Moe Marlin#
- void trt_edgellm::kernel::moeAwqW4A16MarlinGemm(
- rt::Tensor const &input,
- rt::Tensor &output,
- rt::Tensor const &weights,
- rt::Tensor const &scales,
- rt::Tensor const &sortedTokenIds,
- rt::Tensor const &expertIds,
- rt::Tensor const &numTokensPostPadded,
- rt::Tensor const &topkWeights,
- rt::Tensor &workspace,
- int64_t moeBlockSize,
- int64_t topK,
- bool mulTopkWeights,
- cudaStream_t stream
MoE W4A16 GEMM using Marlin kernel with AWQ format.
Performs MoE grouped GEMM with 4-bit AWQ quantized weights and 16-bit activations. Uses kU4 format where zero point = 8 is baked into dequantization.
Dequantization: weight_fp16 = (weight_int4 - 8) * scale
Note: Weights must be pre-swizzled into Marlin format using awq_marlin_repack.
Internally uses FP32 reduction for numerical accuracy. The workspace buffer must be sized using getMoeMarlinWorkspaceSize() which includes space for both synchronization locks and the FP32 reduction buffer.
- Parameters:
input – Input activations [numTokens, hiddenDim] (FP16)
output – Output tensor [numTokens * topK, outDim] (FP16)
weights – Marlin-repacked INT4 weights [numExperts, K/tile, N*tile/pack]
scales – Per-group scales [numExperts, numGroups, outDim] (FP16)
sortedTokenIds – Sorted token indices [numTokensPadded] (INT32)
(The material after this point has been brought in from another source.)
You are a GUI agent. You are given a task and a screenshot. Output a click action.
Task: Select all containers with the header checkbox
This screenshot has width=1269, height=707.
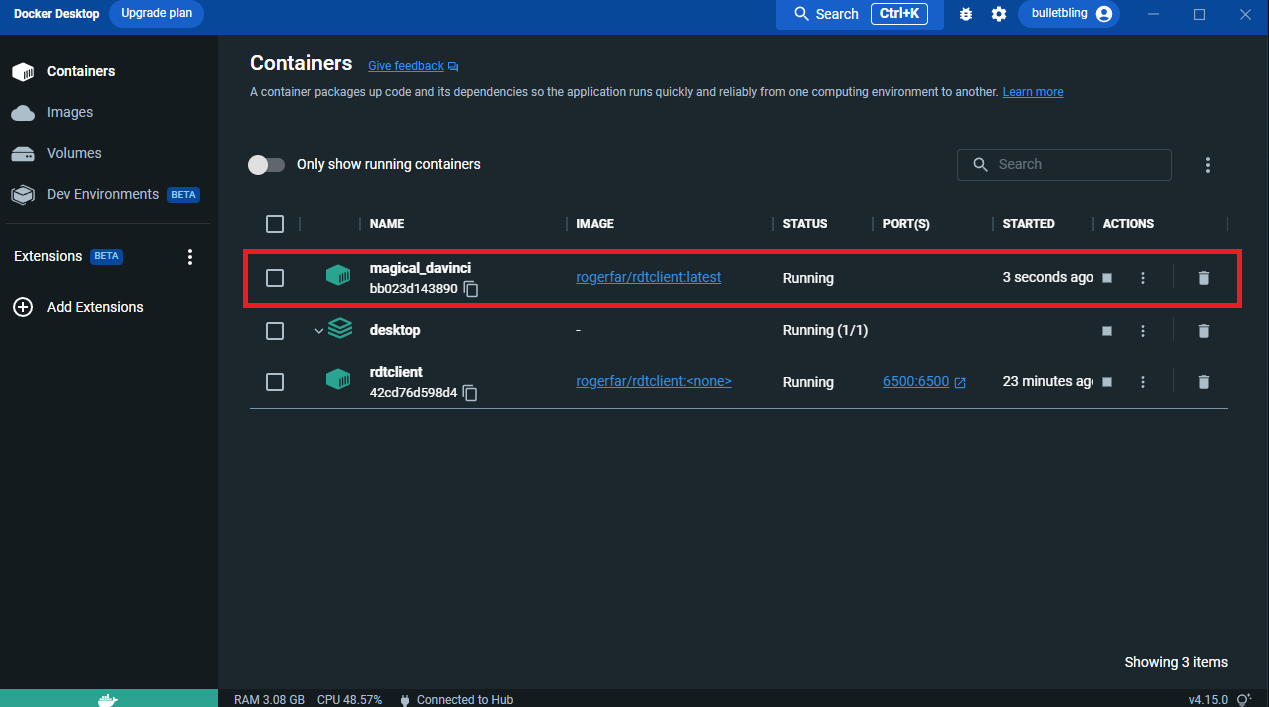click(x=275, y=224)
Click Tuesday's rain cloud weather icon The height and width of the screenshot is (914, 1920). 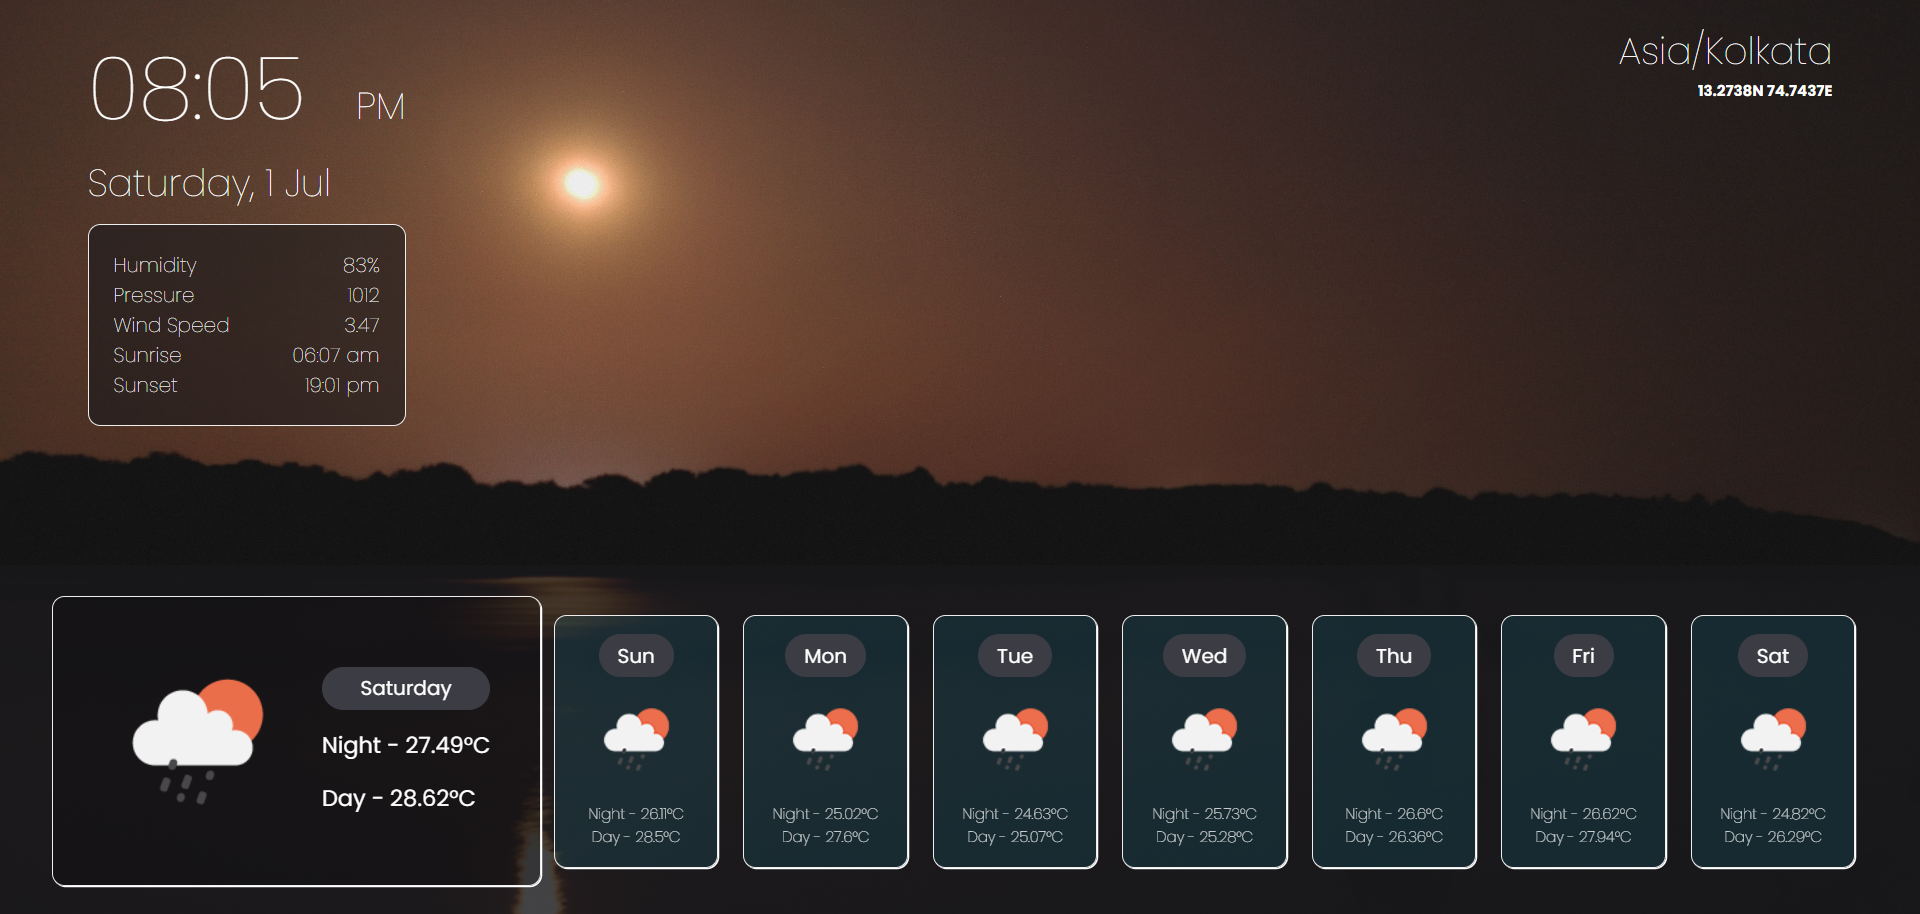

expertIds – Expert assignment per block [numBlocks] (INT32)
numTokensPostPadded – Total padded token count [1] (INT32)
topkWeights – Routing weights [numTokensPadded] (FP32)
workspace – Workspace buffer sized by getMoeMarlinWorkspaceSize() (INT32)
moeBlockSize – MoE processing block size (8, 16, 32, 48, or 64)
topK – Number of experts per token
mulTopkWeights – Whether to multiply output by topk weights
stream – CUDA stream
- int64_t trt_edgellm::kernel::getMoeMarlinWorkspaceSize(
- int64_t numTokensPadded,
- int64_t outDim,
- int64_t moeBlockSize,
- int64_t numSMs
Get required workspace size for MoE Marlin GEMM.
Returns the total workspace size needed, which includes:
Synchronization locks for thread blocks
FP32 reduction buffer (c_tmp) for numerical accuracy
- Parameters:
numTokensPadded – Maximum padded token count
outDim – Output dimension N
moeBlockSize – MoE block size
numSMs – Number of SMs on the device
- Returns:
Required workspace size in number of int32_t elements